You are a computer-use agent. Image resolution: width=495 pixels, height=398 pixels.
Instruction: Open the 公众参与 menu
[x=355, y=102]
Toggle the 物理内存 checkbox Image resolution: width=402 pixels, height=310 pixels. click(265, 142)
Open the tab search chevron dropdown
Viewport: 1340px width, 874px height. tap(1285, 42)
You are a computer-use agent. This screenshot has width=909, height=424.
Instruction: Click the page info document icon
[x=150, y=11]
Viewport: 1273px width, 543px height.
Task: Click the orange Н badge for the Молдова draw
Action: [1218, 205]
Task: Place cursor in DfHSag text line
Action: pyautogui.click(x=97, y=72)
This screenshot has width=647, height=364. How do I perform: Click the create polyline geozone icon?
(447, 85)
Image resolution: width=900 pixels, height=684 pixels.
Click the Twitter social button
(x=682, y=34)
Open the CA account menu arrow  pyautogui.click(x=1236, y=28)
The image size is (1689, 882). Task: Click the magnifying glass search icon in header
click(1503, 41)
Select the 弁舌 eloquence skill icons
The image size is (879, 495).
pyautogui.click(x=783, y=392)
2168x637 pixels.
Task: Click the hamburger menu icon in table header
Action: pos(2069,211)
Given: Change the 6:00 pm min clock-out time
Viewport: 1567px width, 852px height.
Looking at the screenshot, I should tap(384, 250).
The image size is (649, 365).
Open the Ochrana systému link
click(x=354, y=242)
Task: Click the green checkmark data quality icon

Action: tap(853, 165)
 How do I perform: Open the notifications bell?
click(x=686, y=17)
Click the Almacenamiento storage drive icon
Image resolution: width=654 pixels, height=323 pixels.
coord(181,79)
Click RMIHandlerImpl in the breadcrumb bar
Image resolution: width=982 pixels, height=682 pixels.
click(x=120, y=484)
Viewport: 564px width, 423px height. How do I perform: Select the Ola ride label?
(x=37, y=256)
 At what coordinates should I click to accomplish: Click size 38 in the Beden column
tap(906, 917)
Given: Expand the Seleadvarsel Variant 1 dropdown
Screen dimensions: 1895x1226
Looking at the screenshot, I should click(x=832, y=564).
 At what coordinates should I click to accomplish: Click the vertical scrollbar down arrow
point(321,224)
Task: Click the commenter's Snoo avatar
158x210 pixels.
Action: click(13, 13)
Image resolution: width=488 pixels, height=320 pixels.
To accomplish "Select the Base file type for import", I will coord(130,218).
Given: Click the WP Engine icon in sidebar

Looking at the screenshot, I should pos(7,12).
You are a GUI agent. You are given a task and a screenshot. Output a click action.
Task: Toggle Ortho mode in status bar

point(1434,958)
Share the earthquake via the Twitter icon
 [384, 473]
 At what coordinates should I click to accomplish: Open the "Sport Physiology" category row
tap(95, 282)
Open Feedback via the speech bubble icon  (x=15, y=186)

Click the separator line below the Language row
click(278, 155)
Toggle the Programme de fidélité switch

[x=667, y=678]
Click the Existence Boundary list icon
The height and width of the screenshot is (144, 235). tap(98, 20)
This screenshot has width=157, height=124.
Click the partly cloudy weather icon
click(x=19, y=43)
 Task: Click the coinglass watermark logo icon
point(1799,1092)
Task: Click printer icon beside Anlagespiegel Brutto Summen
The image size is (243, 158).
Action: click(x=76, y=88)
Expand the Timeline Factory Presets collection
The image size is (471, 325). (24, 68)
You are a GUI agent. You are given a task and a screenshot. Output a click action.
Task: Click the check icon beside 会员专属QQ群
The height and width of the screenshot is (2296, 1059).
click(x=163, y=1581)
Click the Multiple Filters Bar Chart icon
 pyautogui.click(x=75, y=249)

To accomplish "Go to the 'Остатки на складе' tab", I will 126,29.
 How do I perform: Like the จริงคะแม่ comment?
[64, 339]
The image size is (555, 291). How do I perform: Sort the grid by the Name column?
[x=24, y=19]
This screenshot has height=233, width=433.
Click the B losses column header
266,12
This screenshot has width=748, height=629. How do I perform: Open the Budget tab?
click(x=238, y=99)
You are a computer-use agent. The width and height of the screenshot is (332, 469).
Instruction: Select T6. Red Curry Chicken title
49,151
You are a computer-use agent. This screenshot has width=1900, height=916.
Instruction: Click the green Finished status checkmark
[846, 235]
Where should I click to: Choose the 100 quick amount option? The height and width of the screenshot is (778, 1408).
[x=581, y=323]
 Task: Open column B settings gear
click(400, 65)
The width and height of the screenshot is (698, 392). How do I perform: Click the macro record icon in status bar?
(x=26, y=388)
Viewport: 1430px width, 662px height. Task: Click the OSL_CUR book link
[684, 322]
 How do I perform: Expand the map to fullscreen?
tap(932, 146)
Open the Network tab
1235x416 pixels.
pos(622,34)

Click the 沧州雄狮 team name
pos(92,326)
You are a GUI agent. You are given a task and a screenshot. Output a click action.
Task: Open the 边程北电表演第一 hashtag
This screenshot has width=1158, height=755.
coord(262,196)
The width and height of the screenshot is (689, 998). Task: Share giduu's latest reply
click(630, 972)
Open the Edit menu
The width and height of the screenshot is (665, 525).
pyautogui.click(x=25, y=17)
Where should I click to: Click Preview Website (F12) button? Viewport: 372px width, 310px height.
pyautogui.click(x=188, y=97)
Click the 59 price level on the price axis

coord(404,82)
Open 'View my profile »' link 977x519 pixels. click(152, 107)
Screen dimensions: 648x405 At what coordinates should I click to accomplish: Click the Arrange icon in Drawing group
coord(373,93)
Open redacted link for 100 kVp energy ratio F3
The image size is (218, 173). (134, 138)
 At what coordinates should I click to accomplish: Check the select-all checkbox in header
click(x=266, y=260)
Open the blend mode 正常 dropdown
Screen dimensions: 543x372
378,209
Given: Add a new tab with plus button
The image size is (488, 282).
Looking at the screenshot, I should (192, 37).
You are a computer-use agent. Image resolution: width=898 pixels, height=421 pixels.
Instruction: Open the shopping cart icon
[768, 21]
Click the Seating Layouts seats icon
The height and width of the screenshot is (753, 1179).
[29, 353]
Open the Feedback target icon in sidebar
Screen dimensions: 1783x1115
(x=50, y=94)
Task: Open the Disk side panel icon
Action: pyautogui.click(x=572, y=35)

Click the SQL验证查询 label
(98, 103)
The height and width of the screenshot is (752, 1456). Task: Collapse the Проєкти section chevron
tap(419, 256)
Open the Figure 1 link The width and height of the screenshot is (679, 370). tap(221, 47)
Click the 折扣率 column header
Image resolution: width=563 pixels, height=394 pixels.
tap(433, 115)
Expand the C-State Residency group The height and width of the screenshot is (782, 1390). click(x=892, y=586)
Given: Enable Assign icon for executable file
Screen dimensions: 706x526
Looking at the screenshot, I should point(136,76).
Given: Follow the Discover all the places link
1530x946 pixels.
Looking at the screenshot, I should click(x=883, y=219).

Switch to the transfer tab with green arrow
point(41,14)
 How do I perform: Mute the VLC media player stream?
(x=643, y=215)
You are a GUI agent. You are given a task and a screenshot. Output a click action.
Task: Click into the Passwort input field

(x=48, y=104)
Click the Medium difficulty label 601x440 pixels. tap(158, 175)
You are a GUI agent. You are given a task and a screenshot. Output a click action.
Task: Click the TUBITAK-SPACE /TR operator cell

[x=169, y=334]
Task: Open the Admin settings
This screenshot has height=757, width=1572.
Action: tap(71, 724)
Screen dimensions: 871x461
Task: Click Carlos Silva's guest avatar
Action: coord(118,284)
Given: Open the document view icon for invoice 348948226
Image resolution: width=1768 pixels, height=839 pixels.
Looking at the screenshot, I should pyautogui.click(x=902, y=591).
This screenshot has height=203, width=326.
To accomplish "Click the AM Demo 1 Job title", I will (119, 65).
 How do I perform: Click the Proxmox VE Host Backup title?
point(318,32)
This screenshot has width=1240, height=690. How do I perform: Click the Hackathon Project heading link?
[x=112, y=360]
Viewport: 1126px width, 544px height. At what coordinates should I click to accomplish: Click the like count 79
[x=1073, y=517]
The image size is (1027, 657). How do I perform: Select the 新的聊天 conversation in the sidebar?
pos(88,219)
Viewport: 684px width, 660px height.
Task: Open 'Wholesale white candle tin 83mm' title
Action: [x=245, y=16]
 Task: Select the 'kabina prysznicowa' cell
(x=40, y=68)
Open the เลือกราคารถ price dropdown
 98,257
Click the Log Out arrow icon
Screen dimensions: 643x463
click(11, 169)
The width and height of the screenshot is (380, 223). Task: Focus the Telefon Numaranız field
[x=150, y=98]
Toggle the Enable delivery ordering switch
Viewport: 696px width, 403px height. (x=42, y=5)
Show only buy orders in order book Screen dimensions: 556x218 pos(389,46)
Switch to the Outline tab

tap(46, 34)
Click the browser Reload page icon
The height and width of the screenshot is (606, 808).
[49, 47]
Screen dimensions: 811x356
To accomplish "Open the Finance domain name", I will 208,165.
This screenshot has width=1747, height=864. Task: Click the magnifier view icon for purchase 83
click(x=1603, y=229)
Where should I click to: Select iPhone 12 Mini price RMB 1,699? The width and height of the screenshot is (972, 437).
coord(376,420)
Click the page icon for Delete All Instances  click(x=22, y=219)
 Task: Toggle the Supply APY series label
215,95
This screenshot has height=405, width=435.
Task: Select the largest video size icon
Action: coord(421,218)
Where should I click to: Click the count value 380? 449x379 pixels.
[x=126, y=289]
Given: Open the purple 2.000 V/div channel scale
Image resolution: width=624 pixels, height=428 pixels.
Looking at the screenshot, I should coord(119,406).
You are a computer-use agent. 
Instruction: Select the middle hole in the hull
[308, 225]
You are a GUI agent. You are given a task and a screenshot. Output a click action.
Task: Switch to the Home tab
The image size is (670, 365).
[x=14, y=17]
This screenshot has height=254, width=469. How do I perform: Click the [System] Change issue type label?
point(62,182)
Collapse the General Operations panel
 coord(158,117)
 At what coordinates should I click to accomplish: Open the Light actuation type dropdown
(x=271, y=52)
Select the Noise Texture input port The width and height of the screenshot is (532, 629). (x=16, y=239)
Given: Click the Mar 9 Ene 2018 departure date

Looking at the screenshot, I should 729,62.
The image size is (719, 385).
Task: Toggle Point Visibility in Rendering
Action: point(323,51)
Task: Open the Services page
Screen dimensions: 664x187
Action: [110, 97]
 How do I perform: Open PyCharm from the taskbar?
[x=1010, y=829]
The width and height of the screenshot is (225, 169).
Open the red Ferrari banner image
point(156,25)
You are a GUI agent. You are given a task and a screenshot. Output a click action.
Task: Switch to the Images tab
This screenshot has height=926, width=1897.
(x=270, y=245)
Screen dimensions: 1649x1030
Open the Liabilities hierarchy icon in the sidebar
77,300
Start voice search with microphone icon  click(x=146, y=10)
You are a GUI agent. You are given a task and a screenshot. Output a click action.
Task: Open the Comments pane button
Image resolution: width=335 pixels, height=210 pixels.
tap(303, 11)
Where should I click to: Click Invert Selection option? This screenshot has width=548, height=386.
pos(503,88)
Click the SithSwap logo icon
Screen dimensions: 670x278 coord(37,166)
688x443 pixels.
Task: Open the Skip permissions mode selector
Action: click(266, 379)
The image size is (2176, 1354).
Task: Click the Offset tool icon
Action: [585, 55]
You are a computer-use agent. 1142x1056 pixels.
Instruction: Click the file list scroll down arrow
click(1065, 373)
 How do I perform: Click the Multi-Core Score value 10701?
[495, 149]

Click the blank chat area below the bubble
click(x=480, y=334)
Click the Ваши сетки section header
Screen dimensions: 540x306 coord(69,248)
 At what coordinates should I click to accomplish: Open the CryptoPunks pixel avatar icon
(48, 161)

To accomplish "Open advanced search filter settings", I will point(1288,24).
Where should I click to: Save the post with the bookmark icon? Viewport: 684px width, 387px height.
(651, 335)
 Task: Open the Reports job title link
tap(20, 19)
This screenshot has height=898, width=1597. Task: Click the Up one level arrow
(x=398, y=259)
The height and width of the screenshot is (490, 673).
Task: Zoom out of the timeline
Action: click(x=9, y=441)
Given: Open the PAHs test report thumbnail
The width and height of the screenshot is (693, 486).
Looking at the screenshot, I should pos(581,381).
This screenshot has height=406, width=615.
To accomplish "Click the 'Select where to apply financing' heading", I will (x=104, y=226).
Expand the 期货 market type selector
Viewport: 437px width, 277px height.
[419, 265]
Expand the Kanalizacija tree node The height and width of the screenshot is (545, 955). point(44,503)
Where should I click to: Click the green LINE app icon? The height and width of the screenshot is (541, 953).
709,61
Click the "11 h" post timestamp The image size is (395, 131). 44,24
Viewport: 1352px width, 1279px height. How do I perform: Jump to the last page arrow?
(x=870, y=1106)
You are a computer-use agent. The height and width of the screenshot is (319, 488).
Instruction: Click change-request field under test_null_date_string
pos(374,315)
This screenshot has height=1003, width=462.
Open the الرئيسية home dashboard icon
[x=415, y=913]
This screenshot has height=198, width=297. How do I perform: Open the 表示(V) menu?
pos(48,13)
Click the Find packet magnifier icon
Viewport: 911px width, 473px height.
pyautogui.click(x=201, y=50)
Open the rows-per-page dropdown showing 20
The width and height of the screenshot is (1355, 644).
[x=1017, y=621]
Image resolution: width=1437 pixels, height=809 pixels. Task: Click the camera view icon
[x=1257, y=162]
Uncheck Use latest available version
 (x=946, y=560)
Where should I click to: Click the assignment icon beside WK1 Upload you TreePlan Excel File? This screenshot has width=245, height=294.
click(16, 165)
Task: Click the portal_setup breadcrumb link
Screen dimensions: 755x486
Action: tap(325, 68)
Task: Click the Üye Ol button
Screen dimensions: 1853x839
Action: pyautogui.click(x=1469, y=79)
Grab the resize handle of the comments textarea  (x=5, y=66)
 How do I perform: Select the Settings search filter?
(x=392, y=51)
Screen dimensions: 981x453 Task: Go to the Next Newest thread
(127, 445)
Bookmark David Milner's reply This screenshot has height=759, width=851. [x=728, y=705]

-=-=-

§ STATED GOAL
Reproduce the items above word for word, from the very first line through the line containing "Action: pos(2069,211)", with both of those lines included.

§ WRITTEN RESPONSE
You are a computer-use agent. Image resolution: width=495 pixels, height=398 pixels.
Instruction: Open the 公众参与 menu
[x=355, y=102]
Toggle the 物理内存 checkbox Image resolution: width=402 pixels, height=310 pixels. click(265, 142)
Open the tab search chevron dropdown
Viewport: 1340px width, 874px height. tap(1285, 42)
You are a computer-use agent. This screenshot has width=909, height=424.
Instruction: Click the page info document icon
[x=150, y=11]
Viewport: 1273px width, 543px height.
Task: Click the orange Н badge for the Молдова draw
Action: [1218, 205]
Task: Place cursor in DfHSag text line
Action: pyautogui.click(x=97, y=72)
This screenshot has width=647, height=364. How do I perform: Click the create polyline geozone icon?
(447, 85)
Image resolution: width=900 pixels, height=684 pixels.
Click the Twitter social button
(x=682, y=34)
Open the CA account menu arrow  pyautogui.click(x=1236, y=28)
The image size is (1689, 882). Task: Click the magnifying glass search icon in header
click(1503, 41)
Select the 弁舌 eloquence skill icons
The image size is (879, 495).
pyautogui.click(x=783, y=392)
2168x637 pixels.
Task: Click the hamburger menu icon in table header
Action: pos(2069,211)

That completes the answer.